- [WHAT YOU HAVE TO DO] Take the lines from the one with "JAWA BARAT (65, 169)" through the last line of the material below and write them out exactly, without any pictures.
+++ EXERCISE INPUT
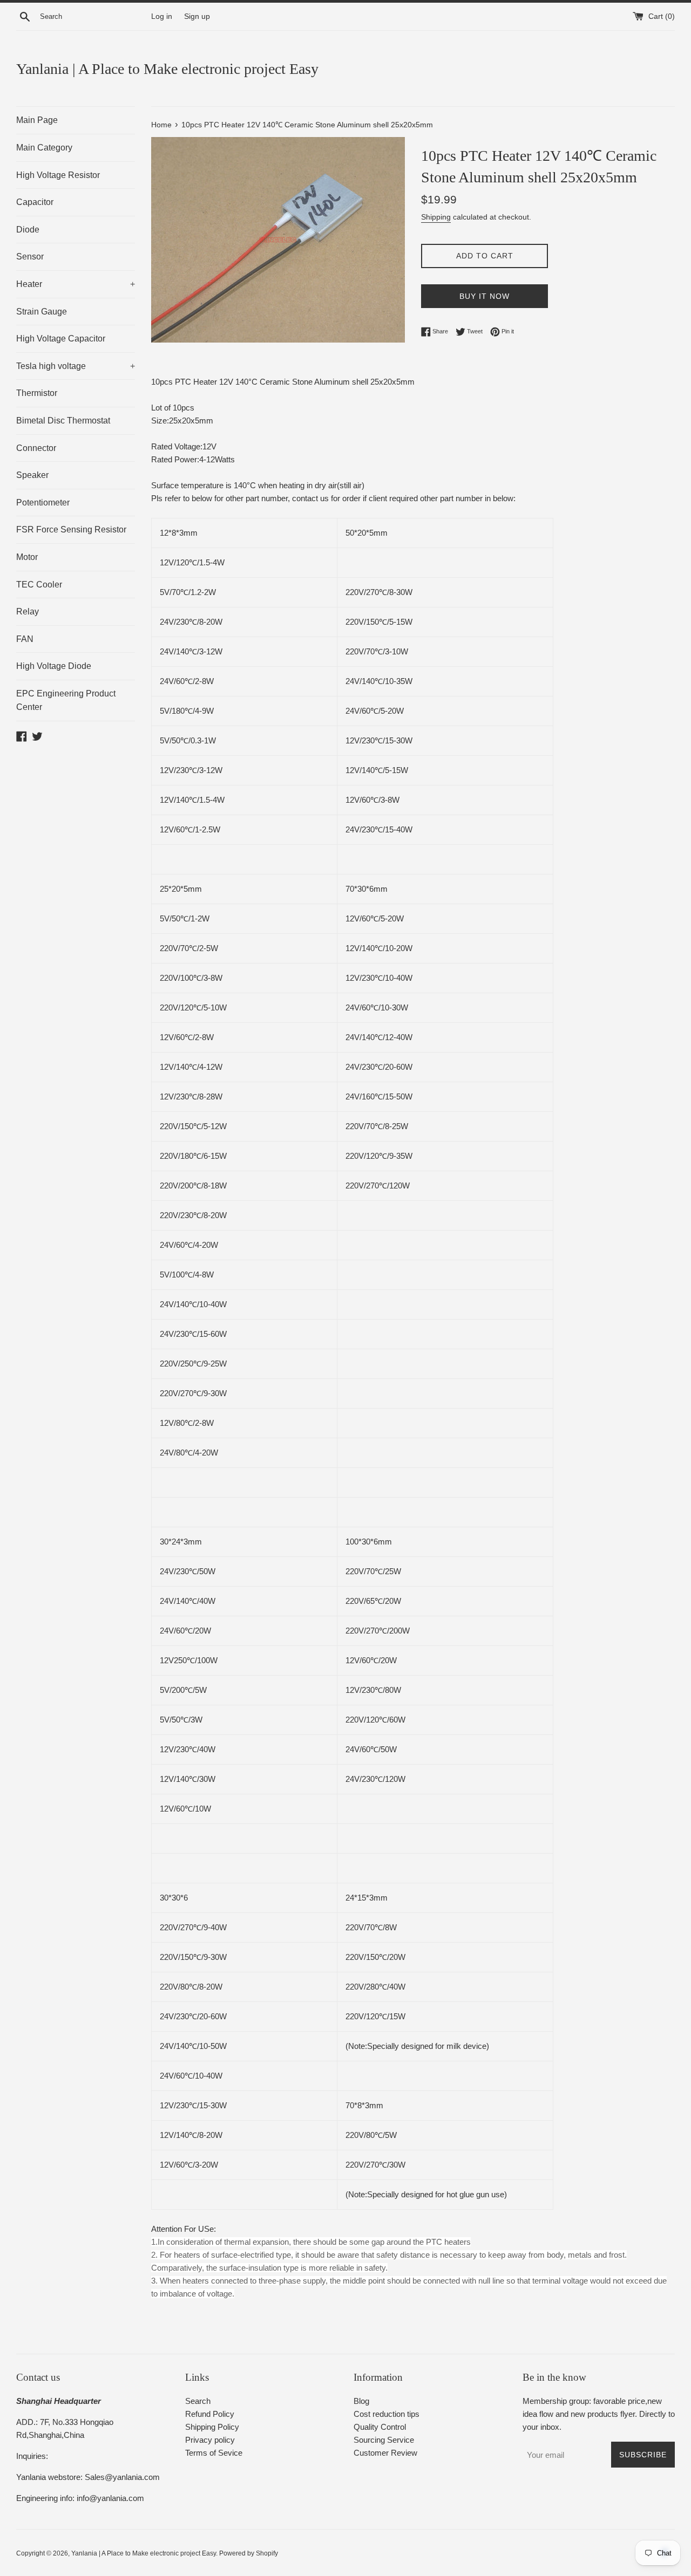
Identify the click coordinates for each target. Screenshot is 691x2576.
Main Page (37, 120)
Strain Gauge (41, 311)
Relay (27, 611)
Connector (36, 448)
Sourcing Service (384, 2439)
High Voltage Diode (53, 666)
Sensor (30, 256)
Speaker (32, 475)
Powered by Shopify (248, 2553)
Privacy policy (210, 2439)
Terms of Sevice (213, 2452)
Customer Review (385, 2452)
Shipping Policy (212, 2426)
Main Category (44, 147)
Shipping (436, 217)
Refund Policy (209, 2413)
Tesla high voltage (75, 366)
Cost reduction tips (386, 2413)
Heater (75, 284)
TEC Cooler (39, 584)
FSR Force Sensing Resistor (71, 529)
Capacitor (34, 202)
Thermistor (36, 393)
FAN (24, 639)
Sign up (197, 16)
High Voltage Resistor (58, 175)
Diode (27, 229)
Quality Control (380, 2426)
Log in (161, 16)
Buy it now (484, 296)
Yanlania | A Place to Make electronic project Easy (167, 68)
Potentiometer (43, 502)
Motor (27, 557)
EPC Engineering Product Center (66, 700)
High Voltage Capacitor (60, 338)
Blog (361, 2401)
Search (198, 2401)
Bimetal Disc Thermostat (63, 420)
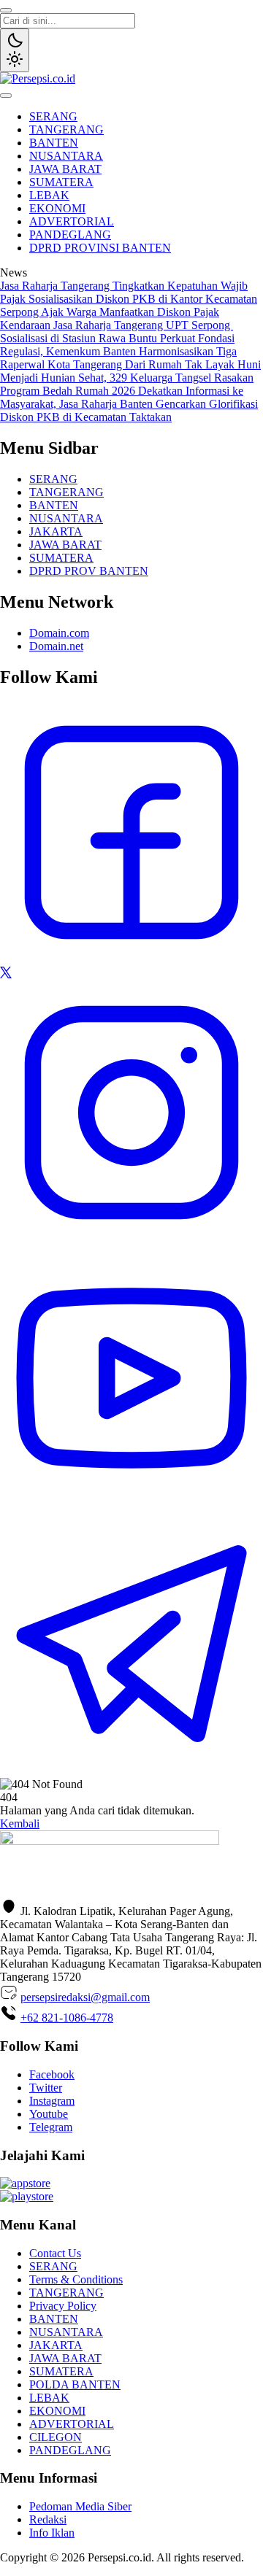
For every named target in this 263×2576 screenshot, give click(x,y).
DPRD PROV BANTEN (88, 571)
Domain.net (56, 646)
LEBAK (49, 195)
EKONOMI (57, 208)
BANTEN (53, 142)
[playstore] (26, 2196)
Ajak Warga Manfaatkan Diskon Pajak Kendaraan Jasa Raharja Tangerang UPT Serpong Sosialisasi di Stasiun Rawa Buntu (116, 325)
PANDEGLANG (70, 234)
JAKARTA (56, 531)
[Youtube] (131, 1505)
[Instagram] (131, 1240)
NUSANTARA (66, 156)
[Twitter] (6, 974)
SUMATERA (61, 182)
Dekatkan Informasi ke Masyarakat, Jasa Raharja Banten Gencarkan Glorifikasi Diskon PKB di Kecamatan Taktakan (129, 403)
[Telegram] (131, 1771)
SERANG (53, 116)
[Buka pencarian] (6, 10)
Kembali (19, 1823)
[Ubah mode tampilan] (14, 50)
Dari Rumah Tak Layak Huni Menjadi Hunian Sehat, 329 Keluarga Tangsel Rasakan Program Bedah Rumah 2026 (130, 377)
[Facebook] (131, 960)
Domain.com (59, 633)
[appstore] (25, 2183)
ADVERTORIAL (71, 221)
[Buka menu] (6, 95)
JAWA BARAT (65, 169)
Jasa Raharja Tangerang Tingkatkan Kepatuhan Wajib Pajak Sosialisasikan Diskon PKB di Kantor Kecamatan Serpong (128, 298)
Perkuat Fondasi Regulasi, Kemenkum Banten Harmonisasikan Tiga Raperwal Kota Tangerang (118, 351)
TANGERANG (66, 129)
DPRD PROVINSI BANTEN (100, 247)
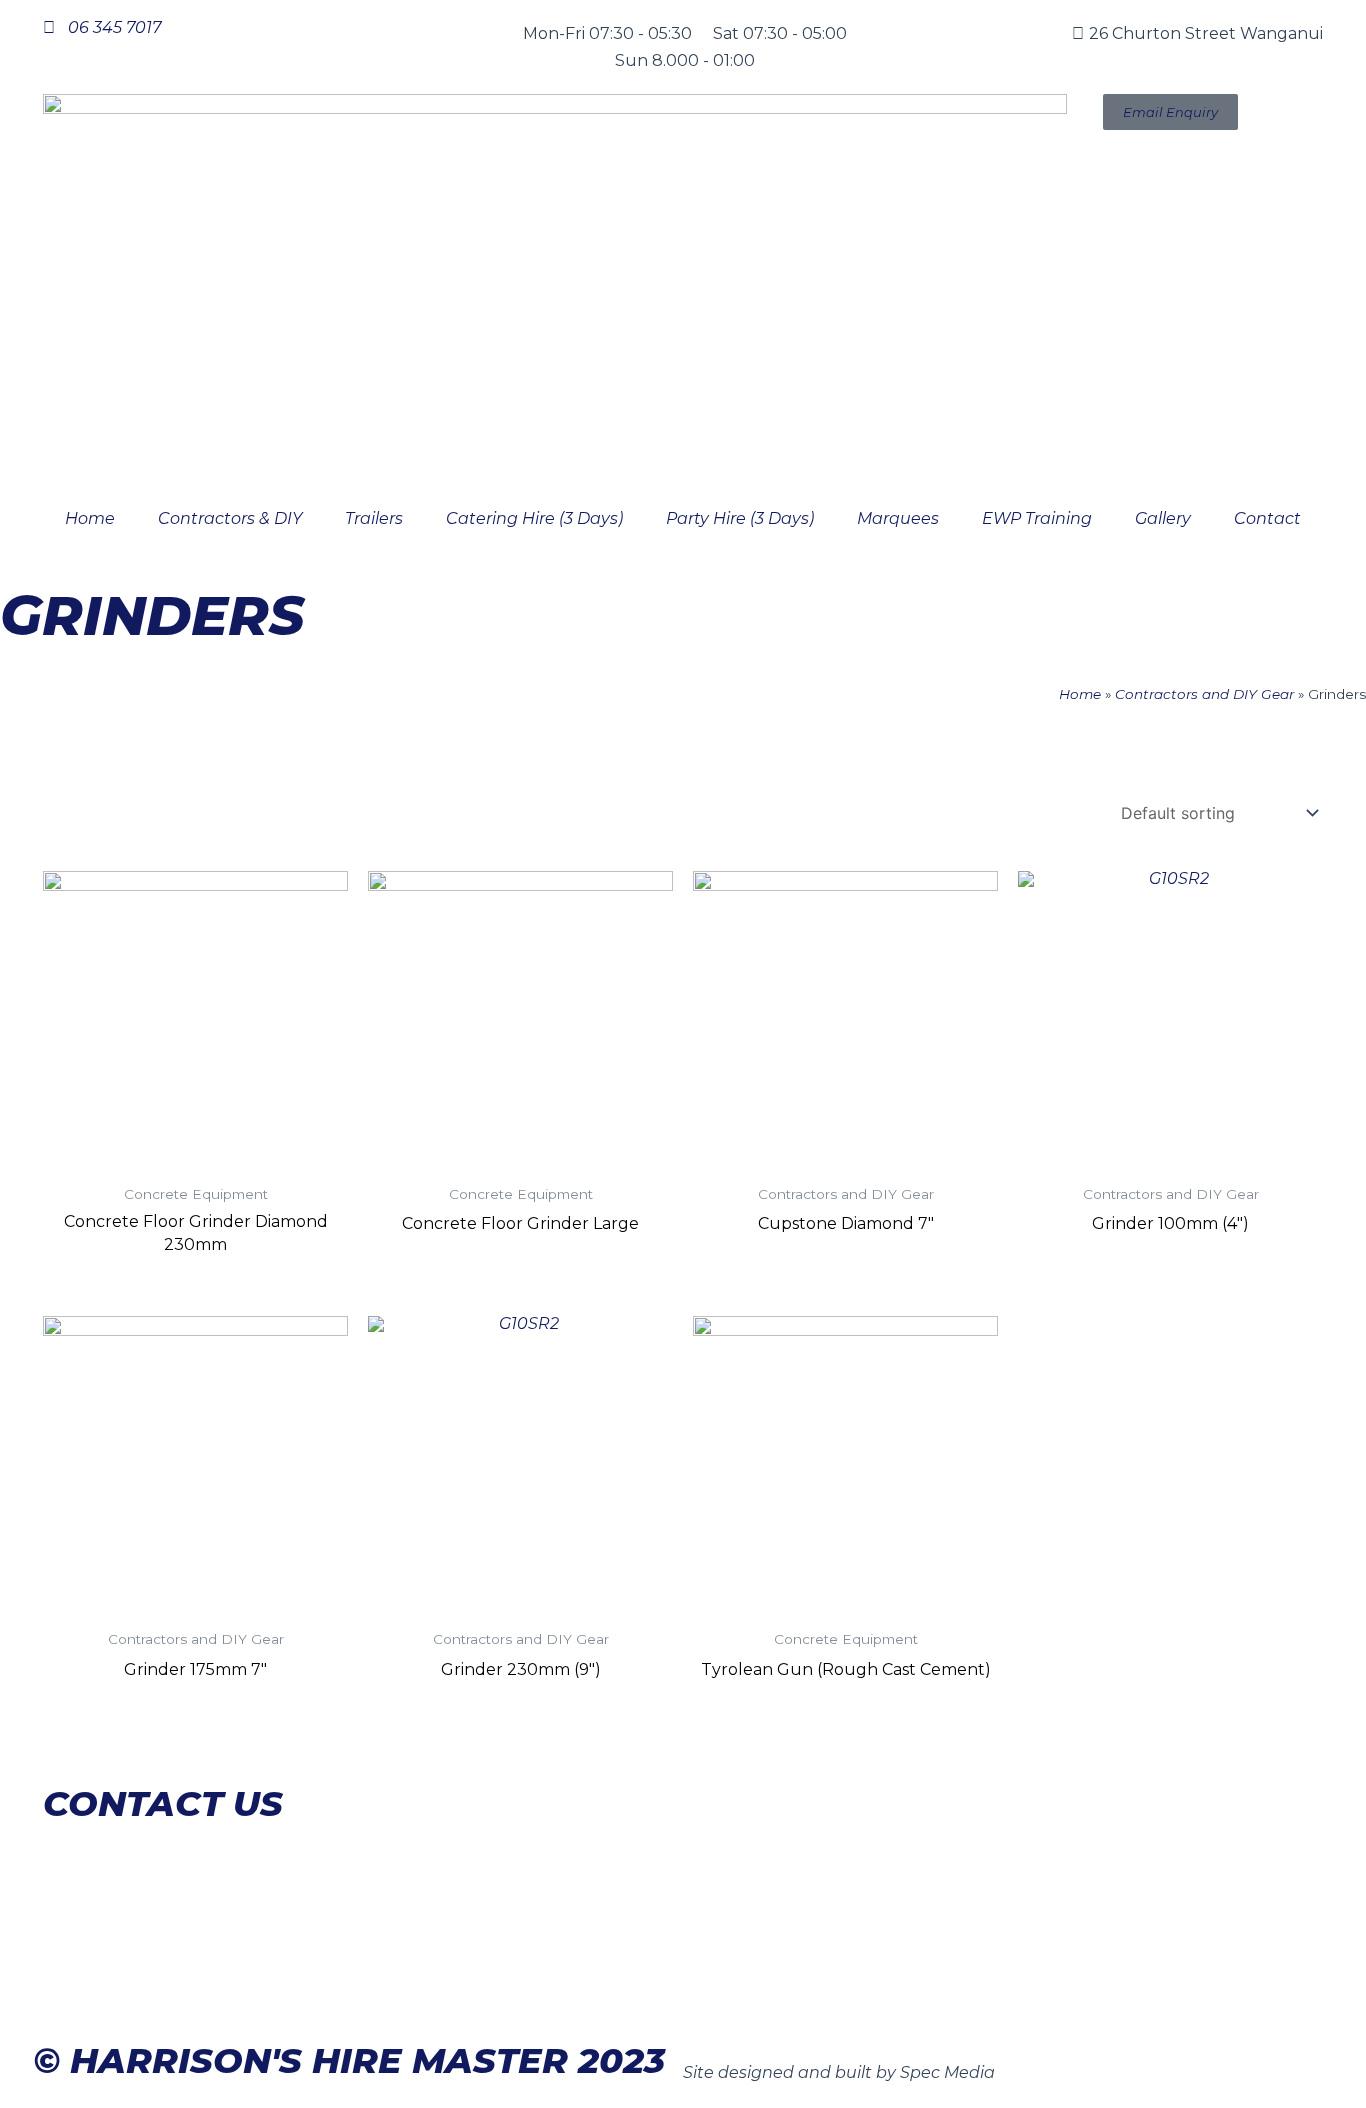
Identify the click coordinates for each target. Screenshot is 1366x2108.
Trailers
++++++
- [EXPECTED OUTPUT]
JAWA BARAT (65, 169)
Jasa Raharja Tangerang Tingkatkan Kepatuhan Wajib Pajak Sosialisasikan Diskon PKB di Kantor Kecamatan Serpong (128, 298)
Perkuat Fondasi Regulasi, Kemenkum Banten Harmonisasikan Tiga Raperwal Kota Tangerang (118, 351)
TANGERANG (66, 129)
DPRD PROVINSI BANTEN (100, 247)
Identify the click coordinates for each target. Screenshot is 1366x2108.
Trailers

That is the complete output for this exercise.